At this point, the majority of people are aware we’re in need of urgent environmental policies. The Earth’s resources we’ve been taking for granted are not infinite and we’ve witnessed pollution taking the lives of humans as well as animals. Although we are fully conscious of the serious threat caused by global warming, we still fail to realize our current lifestyles are a part of the problem.
As we live our lives, we produce a number of greenhouse gases – mainly carbon dioxide, but also others such as fluorinated gases, nitrous oxide, methane, etc. Emissions come from the use and production of services and products, as well as from the waste after their expiration. A carbon footprint is the total amount of these gasses which trap heat in the atmosphere and cause global warming.
In these modern times, climate change has become overwhelming and solutions need to be made on a global scale, but that doesn’t mean we can’t make a difference as individuals. There are a number of choices we can make in our everyday lives to minimize our carbon footprint and therefore lessen our personal impact on the environment.
Travel & Transportation
Air travel undoubtedly takes up the largest portion of your carbon footprint. That’s why you should avoid flying as much as possible – if it’s a short trip, driving will probably emit fewer greenhouse gases. Of course, there can be some situations when you simply must fly. In these cases, you should stick to economy class since there are more passengers sharing carbon emissions, compared to business class that’s responsible for three times more emissions and first class that can go up to ten times more. And always opt for non-stop flights (which is not the same as direct) because takeoffs and landings use more fuel and therefore produce more emissions.
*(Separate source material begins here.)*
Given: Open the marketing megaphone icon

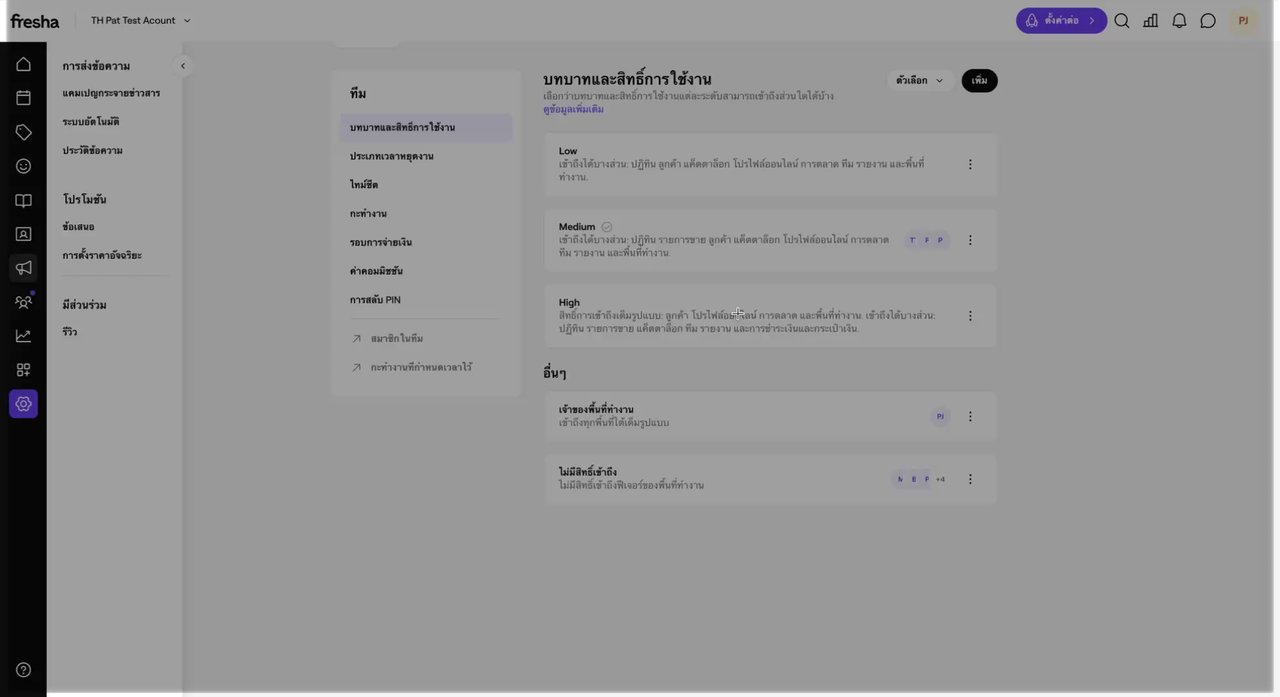Looking at the screenshot, I should [23, 268].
When it comes to everyday transportation, you should know an average car produces around 5 tons of CO2 per year, meaning by driving less you can significantly cut down your carbon footprint. There are many ways to achieve this: walk more, use bicycles to reach your destinations, take public transportation, rideshare, etc. In cases when you must drive, combine your errands to reduce driving time, avoid traffic jams with the help of phone applications, reduce air conditioning use, and turn on the cruise control to save gas on longer trips. Taking care of your car through proper maintenance can also increase your fuel efficiency. Try to avoid any unnecessary acceleration and braking – studies have shown aggressive driving can lead to 40 percent more fuel consumption.
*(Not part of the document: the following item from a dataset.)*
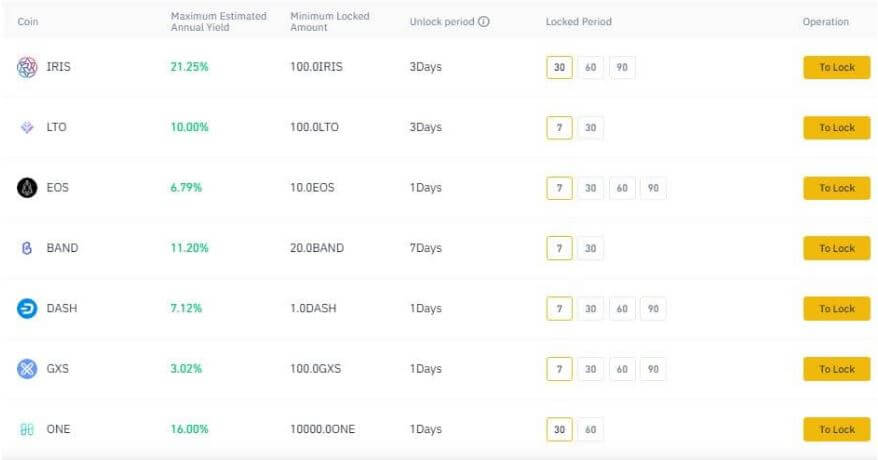Click the GXS coin icon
If it’s time to buy a new car, you should seriously consider an electric or hybrid vehicle. While we’re waiting for hyper-speed trains, the current state of electrified motoring is propelling us towards a greener future at an accelerated rate.
Inside the Home
The first logical step is to go from incandescent light bulbs to LEDs. They cost more, but LEDs last up to 25 times longer and use 4 times less energy. Incandescent bulbs waste 80% of their energy as heat, and they contain mercury on top of that. Note this change doesn’t mean you shouldn’t switch off the lights every time you leave the room. The same should be done with your electronic appliances – unplug them as soon as you’re finished using them. When shopping for appliances, look for the Energy Star label which officially certifies its energy efficiency. Also, keep in mind laptops are a better solution than desktops since they require less energy to operate and charge.
There’s no need to have your water heater above 120 ̊F – setting this limit you’ll save around 550 pounds of CO2 per year. You can additionally reduce hot water use with the installation of a low-flow showerhead. Keeping cool during summer can have a great effect on our carbon footprint, so try to use air conditioning only when it’s absolutely necessary. For all other occasions, there are fans which require far less electricity.
Food & Clothing
We all know eating beans, grains, veggies, and fruits is much healthier, but what most of us don’t know is by eating less beef we can really make a change. Around 15.5% of global man-made greenhouse gas emissions come from the production and processing of meat and dairy, as well as the methane sheep and cattle belch out. We’re not saying you should turn into a vegan today, but each day you skip meat you’ll reduce your carbon footprint by 8 pounds.
In addition, a great deal of fossil fuels are used for transportation and keeping the food cool during the same, so you should choose local and organic foods that are in season. It’s also helpful to buy food in bulk when possible using reusable containers. Plan your meals in advance, reuse leftovers, freeze the excess – everything you can do to reduce food waste. If there is organic waste, try to use it as compost, if possible.
When it comes to clothing the story is pretty much the same – trendy and cheap items might be fun, but they quickly get out of style and end up as waste, producing methane in landfills as they decompose. So buy recycled or vintage clothing as often as you can.
As you can see, there are a lot of small changes all of us can do which will help cut down the pollution of our planet. Although we certainly didn’t have the time to cover them all, this is a foundation for a change in the mindset – once you start thinking differently, you’ll become aware of more things you can accomplish as an individual and, hopefully, in the process, you’ll inspire your friends and loved ones to do the same.